Date | Session No | Source/Medium |
01/02 | 1 | instagram/paidsocial |
02/02 | 2 | google/organic |
03/02 | 3 | direct/none |
06/02 | 4 | google/cpc |
(filtered to event: session_start)
- The first source/medium for a user was instagram/paidsocial, when using traffic_source it will always report on instagram/paidsocial
- The third visit on 03/02 came from direct but
- Using traffic_source it will report as instagram/paidsocial
- Using session_traffic_source it will report as google/organic which was the 2nd visit which is based on last non direct attribution
Scenario 3
There were 3 sessions across 3 days. The mix of traffic coming from paid media + organic + direct.

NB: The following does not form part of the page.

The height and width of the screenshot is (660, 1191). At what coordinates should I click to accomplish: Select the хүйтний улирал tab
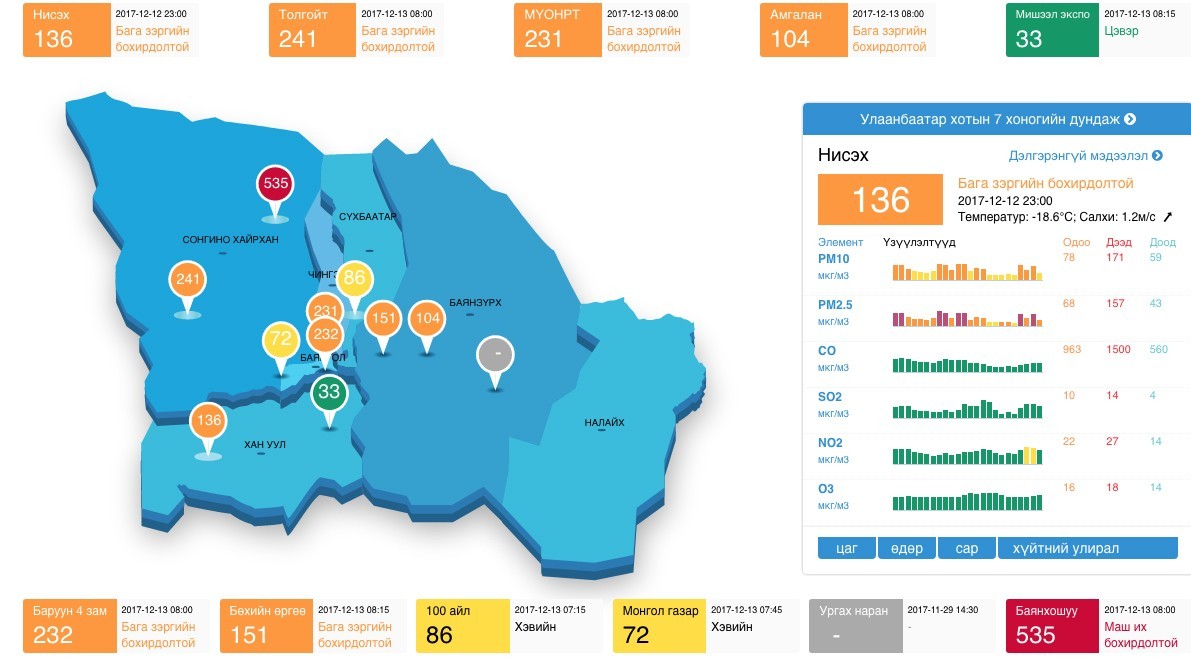tap(1087, 548)
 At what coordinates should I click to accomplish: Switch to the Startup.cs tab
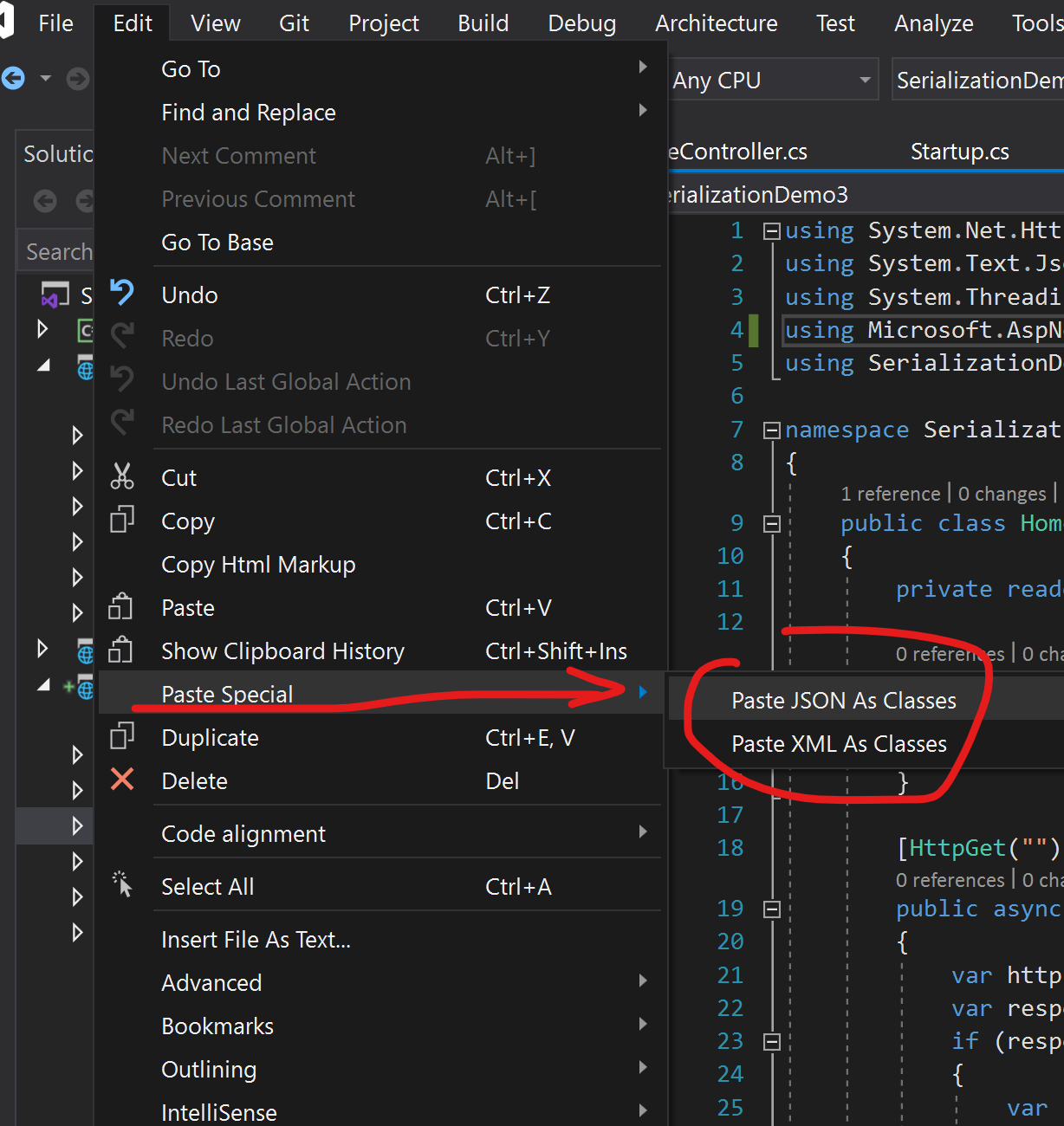[x=959, y=152]
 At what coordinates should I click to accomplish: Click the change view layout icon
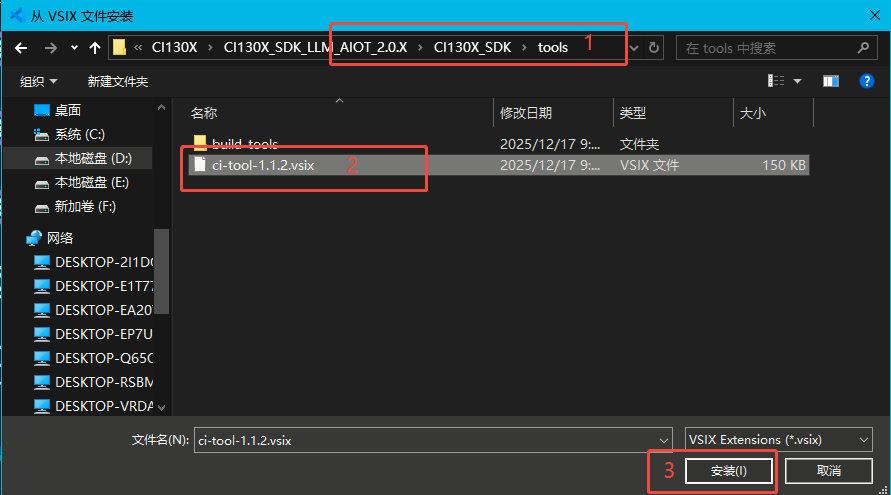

Date | Session No | Source/Medium |
16/02 | 1 | google/organic |
17/02 | 2 | google/cpc |
18/02 | 3 | direct/none |
(filtered to event: purchase)
- The first source/medium for a user was google/organic, when using traffic_source it will always report on google/organic
- The third visit on 18/02 came from direct but when using the purchase event
- Using traffic_source will always report as google/organic
- Using session_traffic_source will report as google/cpc which was the 2nd visit which is based on last non direct attribution
Scenario 4
There were 4 sessions within a 30 min window. The mix of traffic coming from paid media + email.

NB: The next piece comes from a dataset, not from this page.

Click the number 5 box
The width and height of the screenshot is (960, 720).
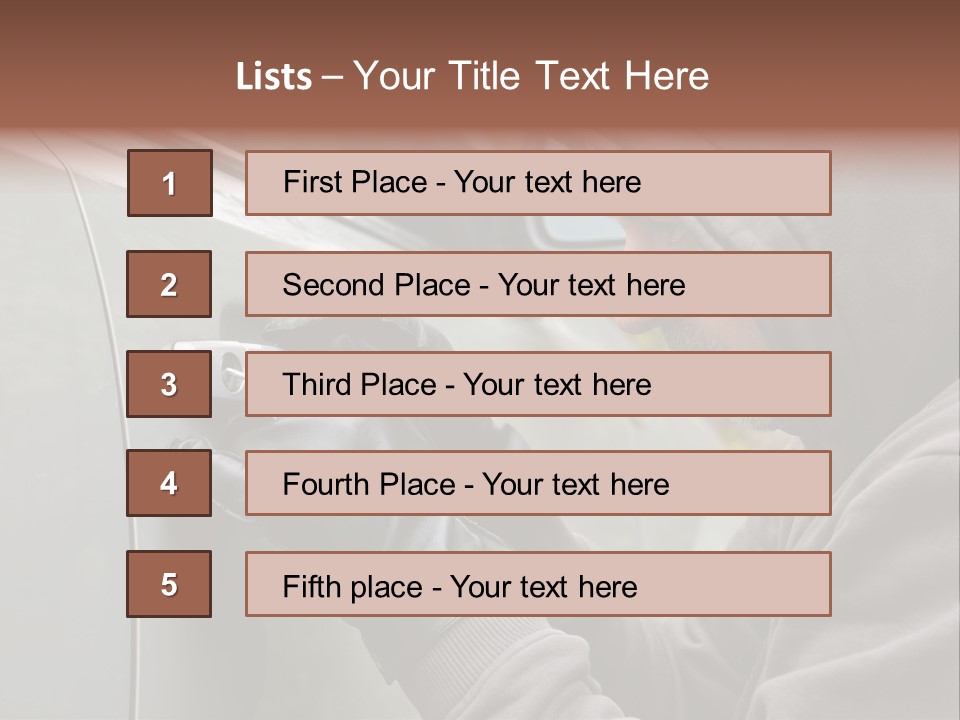(x=169, y=584)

Date | Session No | Source/Medium |
23/02
|
1 | facebook/organicsocial |
2 | criteo/display | |
3 | Instagram/paidsocial | |
4 | klayvio/email |
(filtered to showing all events)
- The first source/medium for a user was facebook/organicsocial. Using traffic_source and session_traffic_source it will report the session and purchase as facebook/organicsocial
(filtered to showing all events)
- For collected_traffic_source (and event_params) it shows the different traffic sources that came to the website within the same session
- It is possible in this scenario to count as 4 sessions when filtering to page_view
Scenario 5
Google paid search – google / cpc has been reporting as google / organic when auto tagging is turned on within Google Adwords. This is a common bug that been going on for a long while now.

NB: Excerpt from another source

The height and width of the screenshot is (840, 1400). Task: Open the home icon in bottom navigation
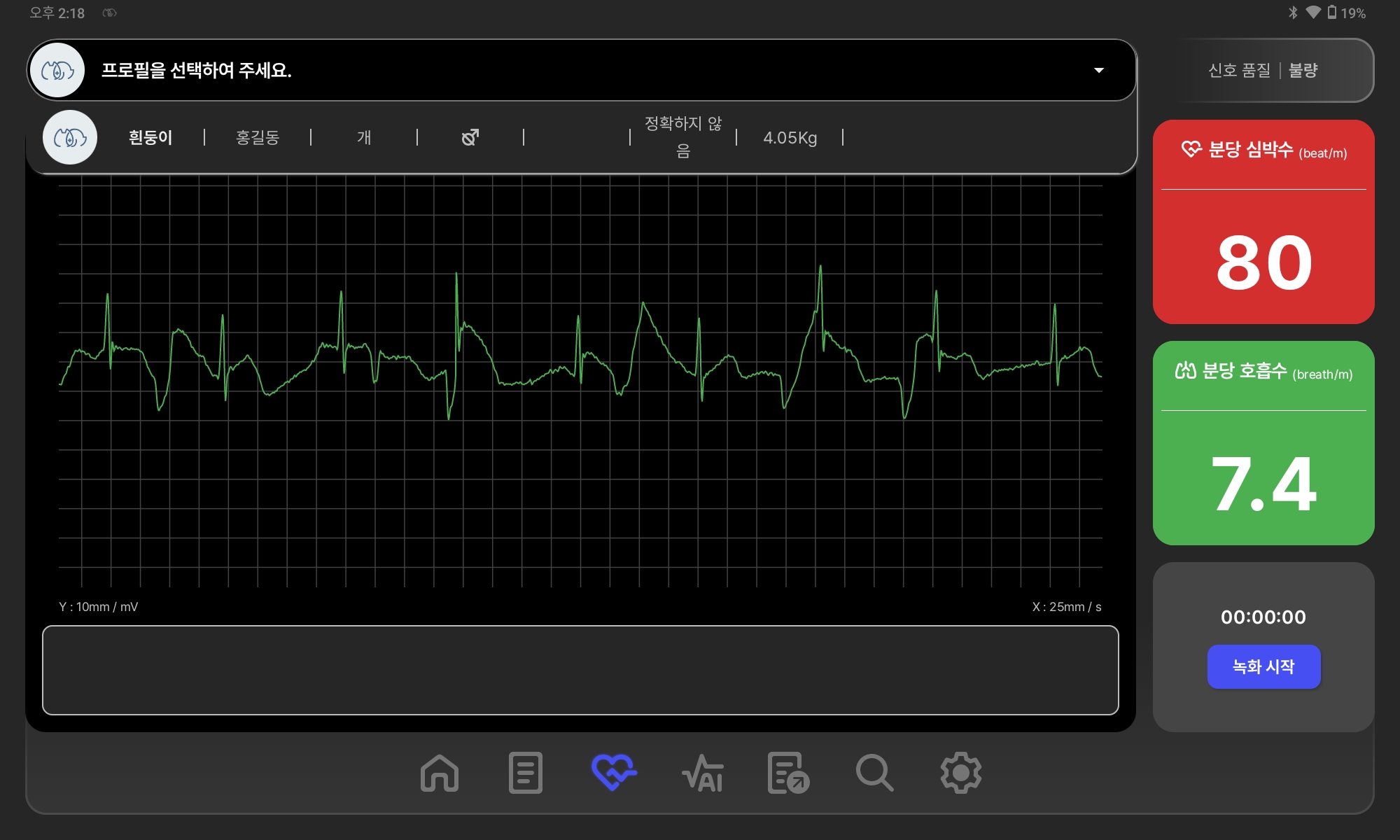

When using session_traffic_source_last_click.manual_campaign it does not recognise gclid parameter in the URL and BQ is unable to report on the right values. Using session_traffic_source_last_click.manual_campaign it does report on the right values
SELECT
TIMESTAMP_MICROS(event_timestamp) as event_timestamp,
user_pseudo_id,
event_name,
session_traffic_source_last_click.manual_campaign.source as firstclick_session_source,
session_traffic_source_last_click.manual_campaign.medium as firstclick_session_medium,
session_traffic_source_last_click.manual_campaign.campaign_name as firstclick_session_campaign,
session_traffic_source_last_click.cross_channel_campaign.source as firstcross_session_source,
session_traffic_source_last_click.cross_channel_campaign.medium as firstcross_session_medium,
session_traffic_source_last_click.cross_channel_campaign.source as firstcross_session_campaign,
from `enter.tablename_123456.events_*`
GROUP BY ALL
The Google Analytics Big Query export provides huge amount of flexibility with how traffic sources data is collected. With the right question and right data there will be a load of valuable insights.